⟨

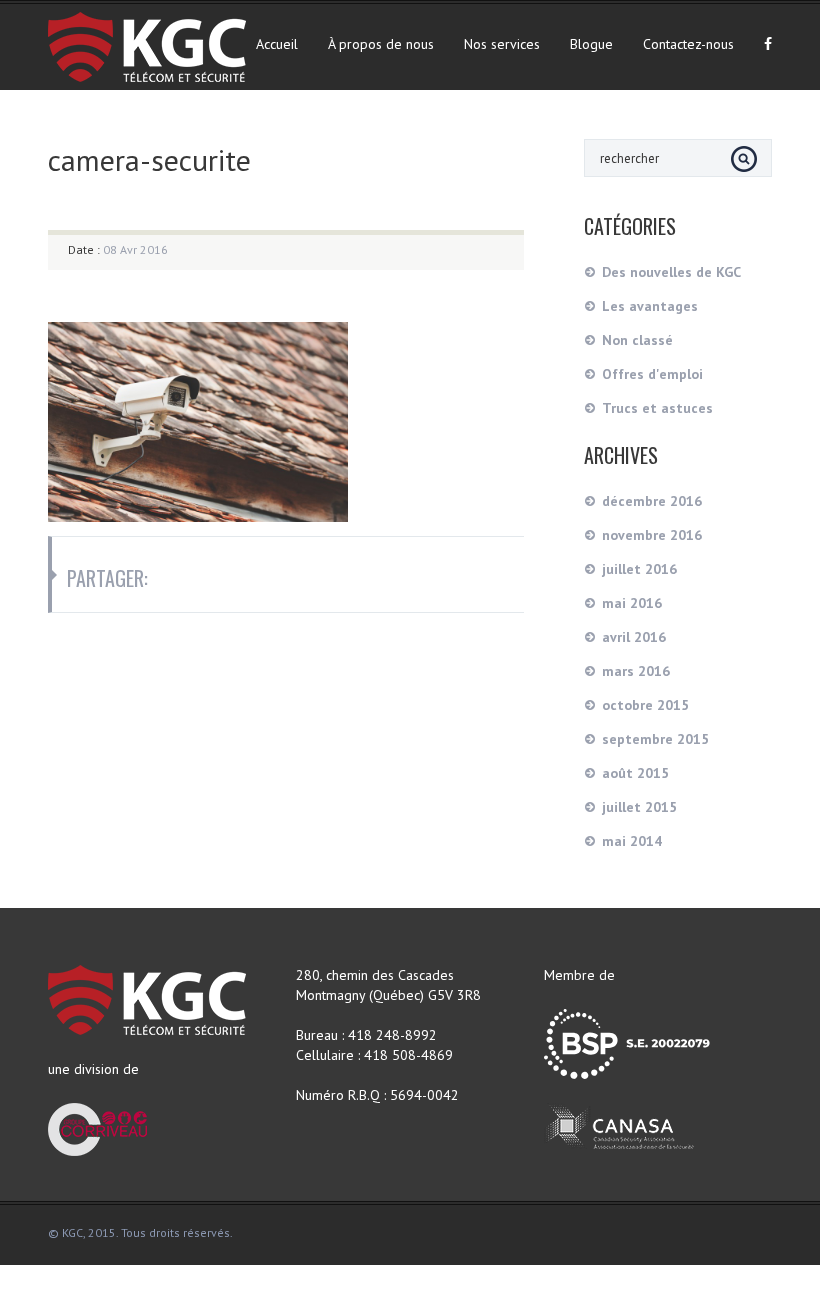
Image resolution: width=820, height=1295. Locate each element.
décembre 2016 (652, 501)
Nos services (502, 44)
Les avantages (650, 306)
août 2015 (635, 773)
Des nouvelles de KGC (671, 272)
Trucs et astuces (657, 408)
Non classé (637, 340)
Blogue (591, 44)
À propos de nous (381, 44)
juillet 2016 (639, 569)
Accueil (277, 44)
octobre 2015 (645, 705)
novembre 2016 (652, 535)
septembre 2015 (655, 739)
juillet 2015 (639, 807)
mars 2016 (636, 671)
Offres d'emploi (652, 374)
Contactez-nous (688, 44)
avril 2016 (634, 637)
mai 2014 (632, 841)
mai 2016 (632, 603)
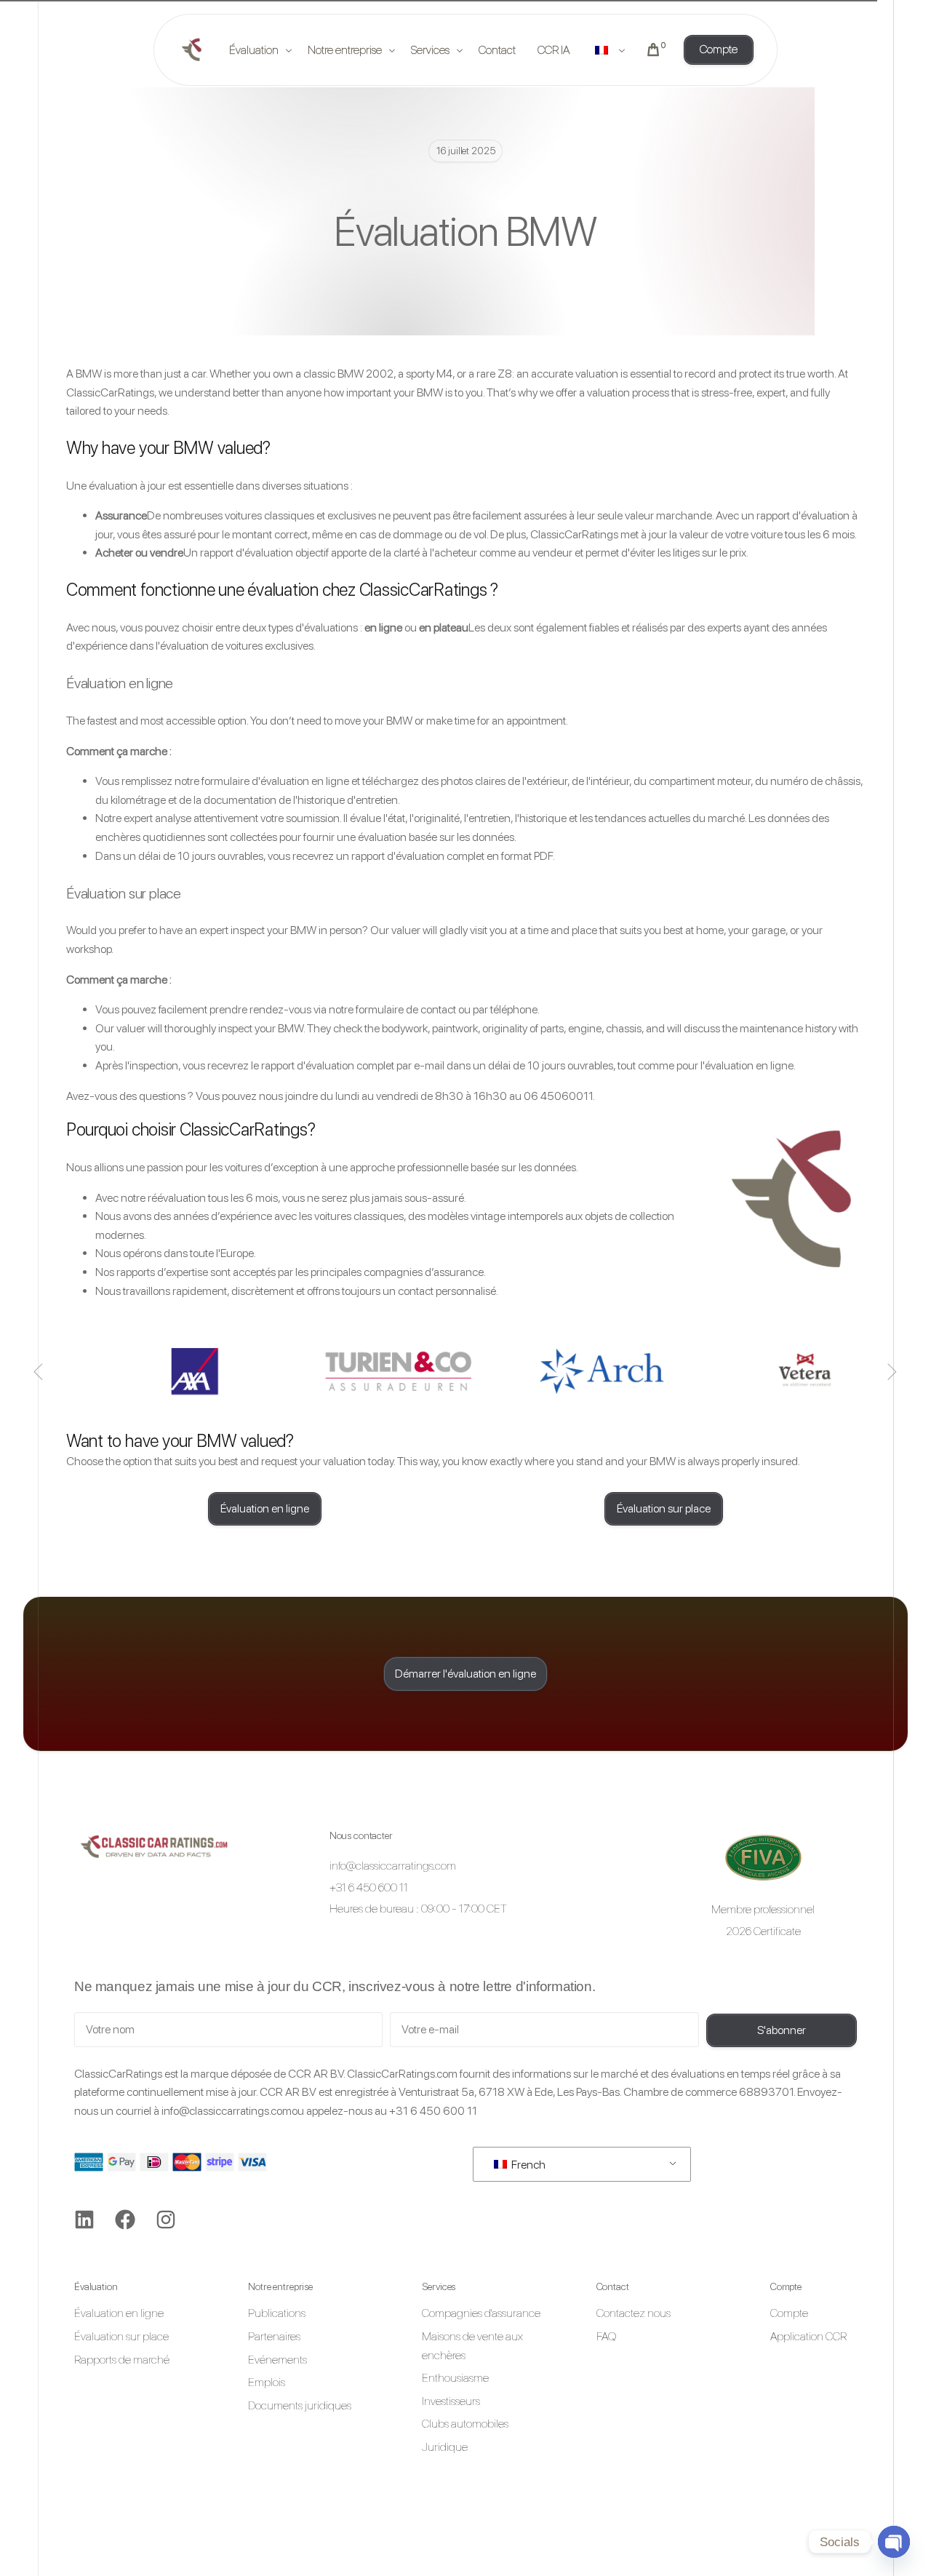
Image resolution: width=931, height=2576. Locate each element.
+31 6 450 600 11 (433, 2111)
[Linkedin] (84, 2219)
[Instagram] (166, 2219)
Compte (786, 2286)
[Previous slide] (39, 1371)
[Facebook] (125, 2219)
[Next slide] (892, 1371)
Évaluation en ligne (119, 683)
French (527, 2165)
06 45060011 (558, 1096)
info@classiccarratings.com (226, 2111)
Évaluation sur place (123, 893)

⟩

● **EXERCISE PROMPT**
All that is wanted is the lines above between the one containing "décembre 2016 (652, 501)" and the one containing "[Next slide] (892, 1371)", inclusive, restated word for word, with pictures omitted.

● **RESPONSE TO THE TASK**
décembre 2016 (652, 501)
Nos services (502, 44)
Les avantages (650, 306)
août 2015 (635, 773)
Des nouvelles de KGC (671, 272)
Trucs et astuces (657, 408)
Non classé (637, 340)
Blogue (591, 44)
À propos de nous (381, 44)
juillet 2016 (639, 569)
Accueil (277, 44)
octobre 2015 (645, 705)
novembre 2016 (652, 535)
septembre 2015 (655, 739)
juillet 2015 (639, 807)
mars 2016 (636, 671)
Offres d'emploi (652, 374)
Contactez-nous (688, 44)
avril 2016 (634, 637)
mai 2014 (632, 841)
mai 2016 (632, 603)
Image resolution: width=931, height=2576. Locate each element.
+31 6 450 600 11 (433, 2111)
[Linkedin] (84, 2219)
[Instagram] (166, 2219)
Compte (786, 2286)
[Previous slide] (39, 1371)
[Facebook] (125, 2219)
[Next slide] (892, 1371)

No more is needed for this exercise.